正當盡興時候,一陣急切的腳步聲在幾人身後響起,沒等到柴策反應過來抬頭,程昱東突然出現在坐席上奪下了柴策手裏的酒杯,重重砸在桌子上,看情形多半是氣得火大了。柴策熟視無睹瞄著酒杯就要再拿回來,誰知程昱東的臉色更加難看,直接揮手打在了柴策伸到一半的手上。眼看著火藥味變的濃烈,柴策騰地站起身一巴掌甩在程昱東的臉上。場麵麵臨失控,六子和千兒一個拉住一個。
“別急眼呐!咱們有話好好說!三白你幹嘛啊你!東哥也是關係你讓你少喝酒,你少發酒瘋哈!”六子算是幾個人裏認識程昱東比較早的,兩人關係也不像其他人那麽別扭,可是此時在這裏也是兩邊都不好說,畢竟當初程昱東說過“不聯係”是對幾個人通告。
“關心我?東子,他說你關心我?”柴策搖搖晃晃的架在千兒的身上,話說的有氣無力,不像是在置問,倒像是在哭訴“你摸摸自己的良心說,你關心過我麽?你把我究竟放在什麽位置?你恨不得像躲瘟神一樣躲著我!這一年下來我柴策自認為對你好的沒話說,今天隻要你回答我一句話,在你心裏,我究竟算什麽?”

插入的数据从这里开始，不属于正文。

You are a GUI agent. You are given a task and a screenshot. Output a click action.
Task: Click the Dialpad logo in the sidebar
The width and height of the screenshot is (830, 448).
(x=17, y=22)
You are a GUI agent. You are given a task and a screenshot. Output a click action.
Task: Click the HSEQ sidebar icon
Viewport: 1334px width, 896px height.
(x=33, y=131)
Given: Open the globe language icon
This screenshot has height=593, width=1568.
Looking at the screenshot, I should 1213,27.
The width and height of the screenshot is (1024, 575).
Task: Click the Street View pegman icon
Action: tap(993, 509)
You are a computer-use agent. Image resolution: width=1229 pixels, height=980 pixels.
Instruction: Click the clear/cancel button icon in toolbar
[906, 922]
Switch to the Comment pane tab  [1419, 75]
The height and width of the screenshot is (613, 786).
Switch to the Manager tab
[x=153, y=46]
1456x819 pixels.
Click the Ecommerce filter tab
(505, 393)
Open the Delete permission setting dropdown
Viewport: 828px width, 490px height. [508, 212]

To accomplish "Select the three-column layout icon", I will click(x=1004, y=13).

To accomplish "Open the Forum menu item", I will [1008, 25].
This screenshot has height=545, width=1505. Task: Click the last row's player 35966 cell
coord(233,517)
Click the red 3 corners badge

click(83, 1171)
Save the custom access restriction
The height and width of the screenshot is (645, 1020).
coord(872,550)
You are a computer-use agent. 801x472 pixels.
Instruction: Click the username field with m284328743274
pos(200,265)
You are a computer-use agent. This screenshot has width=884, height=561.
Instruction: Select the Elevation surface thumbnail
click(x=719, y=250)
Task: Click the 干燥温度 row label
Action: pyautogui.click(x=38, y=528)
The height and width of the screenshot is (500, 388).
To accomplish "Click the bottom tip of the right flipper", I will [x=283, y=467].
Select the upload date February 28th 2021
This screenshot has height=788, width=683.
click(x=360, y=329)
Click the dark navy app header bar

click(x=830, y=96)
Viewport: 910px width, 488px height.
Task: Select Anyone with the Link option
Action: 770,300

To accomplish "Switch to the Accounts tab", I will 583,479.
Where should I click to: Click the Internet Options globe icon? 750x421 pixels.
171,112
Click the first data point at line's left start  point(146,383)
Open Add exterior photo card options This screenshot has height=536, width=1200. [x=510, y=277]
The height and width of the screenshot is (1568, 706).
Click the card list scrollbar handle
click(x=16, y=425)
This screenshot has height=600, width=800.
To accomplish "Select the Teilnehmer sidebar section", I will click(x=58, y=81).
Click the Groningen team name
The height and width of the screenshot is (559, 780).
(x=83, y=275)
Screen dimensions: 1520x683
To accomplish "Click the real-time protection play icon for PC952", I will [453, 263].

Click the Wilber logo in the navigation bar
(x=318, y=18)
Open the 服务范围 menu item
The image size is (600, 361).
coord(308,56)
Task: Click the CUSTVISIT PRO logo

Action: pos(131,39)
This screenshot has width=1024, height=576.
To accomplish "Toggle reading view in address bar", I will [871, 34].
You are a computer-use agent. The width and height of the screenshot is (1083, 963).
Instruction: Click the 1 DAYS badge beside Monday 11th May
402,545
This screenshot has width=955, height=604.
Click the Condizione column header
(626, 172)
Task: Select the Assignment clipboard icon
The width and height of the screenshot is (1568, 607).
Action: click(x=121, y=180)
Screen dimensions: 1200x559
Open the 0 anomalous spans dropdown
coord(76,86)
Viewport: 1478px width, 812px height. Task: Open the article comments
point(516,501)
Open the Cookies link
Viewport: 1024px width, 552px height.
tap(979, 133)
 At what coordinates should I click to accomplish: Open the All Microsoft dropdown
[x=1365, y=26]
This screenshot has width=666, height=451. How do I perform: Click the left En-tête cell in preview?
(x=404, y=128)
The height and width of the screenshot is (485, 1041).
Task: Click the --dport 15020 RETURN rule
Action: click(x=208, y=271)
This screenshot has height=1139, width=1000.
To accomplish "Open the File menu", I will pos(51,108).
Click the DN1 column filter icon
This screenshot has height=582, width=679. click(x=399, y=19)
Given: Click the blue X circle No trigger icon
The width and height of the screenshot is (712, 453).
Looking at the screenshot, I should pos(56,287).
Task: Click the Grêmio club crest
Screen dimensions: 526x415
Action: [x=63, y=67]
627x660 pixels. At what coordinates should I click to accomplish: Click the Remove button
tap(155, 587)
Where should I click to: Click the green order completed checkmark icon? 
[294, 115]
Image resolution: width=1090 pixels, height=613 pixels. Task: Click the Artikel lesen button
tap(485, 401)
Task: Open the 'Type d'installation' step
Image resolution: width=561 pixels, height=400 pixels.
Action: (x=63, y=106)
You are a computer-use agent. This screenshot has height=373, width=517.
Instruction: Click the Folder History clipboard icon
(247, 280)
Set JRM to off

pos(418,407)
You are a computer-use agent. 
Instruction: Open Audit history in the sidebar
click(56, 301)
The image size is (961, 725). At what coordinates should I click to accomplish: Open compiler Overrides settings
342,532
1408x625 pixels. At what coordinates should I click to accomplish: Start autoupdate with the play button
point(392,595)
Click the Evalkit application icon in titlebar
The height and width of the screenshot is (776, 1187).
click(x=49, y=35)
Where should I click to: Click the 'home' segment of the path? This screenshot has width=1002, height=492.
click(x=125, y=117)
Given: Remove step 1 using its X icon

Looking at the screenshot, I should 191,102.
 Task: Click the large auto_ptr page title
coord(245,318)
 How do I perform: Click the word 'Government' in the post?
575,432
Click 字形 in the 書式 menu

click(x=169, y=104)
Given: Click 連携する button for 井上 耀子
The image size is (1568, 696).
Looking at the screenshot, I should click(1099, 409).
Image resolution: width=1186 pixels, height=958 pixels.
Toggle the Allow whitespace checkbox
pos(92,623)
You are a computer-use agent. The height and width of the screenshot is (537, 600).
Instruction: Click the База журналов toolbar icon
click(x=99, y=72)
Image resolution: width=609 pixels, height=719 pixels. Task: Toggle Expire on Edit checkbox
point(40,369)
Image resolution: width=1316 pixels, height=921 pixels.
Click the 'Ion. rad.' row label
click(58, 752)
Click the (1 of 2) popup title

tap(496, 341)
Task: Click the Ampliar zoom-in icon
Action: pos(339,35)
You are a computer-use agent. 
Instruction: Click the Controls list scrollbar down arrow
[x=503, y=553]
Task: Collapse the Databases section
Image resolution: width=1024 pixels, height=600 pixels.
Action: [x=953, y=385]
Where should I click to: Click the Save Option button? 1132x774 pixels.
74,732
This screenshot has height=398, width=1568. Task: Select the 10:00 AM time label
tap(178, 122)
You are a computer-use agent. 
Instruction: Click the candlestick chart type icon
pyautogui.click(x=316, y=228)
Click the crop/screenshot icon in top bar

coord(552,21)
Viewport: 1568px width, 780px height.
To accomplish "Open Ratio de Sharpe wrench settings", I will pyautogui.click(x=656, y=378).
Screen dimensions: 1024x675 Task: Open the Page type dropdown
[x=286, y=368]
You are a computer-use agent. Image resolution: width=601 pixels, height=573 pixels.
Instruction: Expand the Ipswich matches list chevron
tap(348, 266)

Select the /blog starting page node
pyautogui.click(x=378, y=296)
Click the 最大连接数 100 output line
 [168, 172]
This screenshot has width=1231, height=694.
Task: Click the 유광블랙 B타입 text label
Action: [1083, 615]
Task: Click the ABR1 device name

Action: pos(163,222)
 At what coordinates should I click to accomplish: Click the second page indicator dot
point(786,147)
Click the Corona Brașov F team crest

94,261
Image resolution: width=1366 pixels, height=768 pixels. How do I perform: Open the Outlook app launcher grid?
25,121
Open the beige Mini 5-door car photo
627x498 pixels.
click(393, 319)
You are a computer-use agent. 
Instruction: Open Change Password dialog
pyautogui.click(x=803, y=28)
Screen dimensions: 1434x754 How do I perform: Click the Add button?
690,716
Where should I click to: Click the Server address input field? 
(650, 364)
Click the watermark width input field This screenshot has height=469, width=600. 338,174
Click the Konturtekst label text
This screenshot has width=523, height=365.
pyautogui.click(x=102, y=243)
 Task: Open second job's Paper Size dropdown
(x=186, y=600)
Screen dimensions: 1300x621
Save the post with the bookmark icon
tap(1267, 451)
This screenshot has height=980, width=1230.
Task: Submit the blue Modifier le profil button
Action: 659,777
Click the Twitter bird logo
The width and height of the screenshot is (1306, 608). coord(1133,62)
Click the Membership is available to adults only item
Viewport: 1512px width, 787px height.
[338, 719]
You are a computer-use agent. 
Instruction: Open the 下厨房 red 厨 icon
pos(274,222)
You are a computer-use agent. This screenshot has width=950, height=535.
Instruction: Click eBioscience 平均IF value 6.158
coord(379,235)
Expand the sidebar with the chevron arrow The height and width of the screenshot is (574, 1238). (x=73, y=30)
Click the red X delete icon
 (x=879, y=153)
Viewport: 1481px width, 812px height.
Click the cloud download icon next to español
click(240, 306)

算什麽?程昱東看到不遠方向的汽車駕駛座裏的陰影,抑製住衝動的情緒,沒錯,在他的心裏柴策是個有趣的朋友,隻能到這裏了,他們是兩個男的,怎麽可能談戀愛呢?一想到柴策的家世,就算是朋友也是不能深交的那種,“柴策,可能是我一開始沒和你表達清楚,我承認你的愛慕,並不代表我要和你交往,以後你和我注定走的不是同一條路,你比我年紀大應該看得比我清楚,就算退一萬步講,除掉那些外因,柴策!你說我怎麽可能看得上你?怎麽可能是同性戀呢?”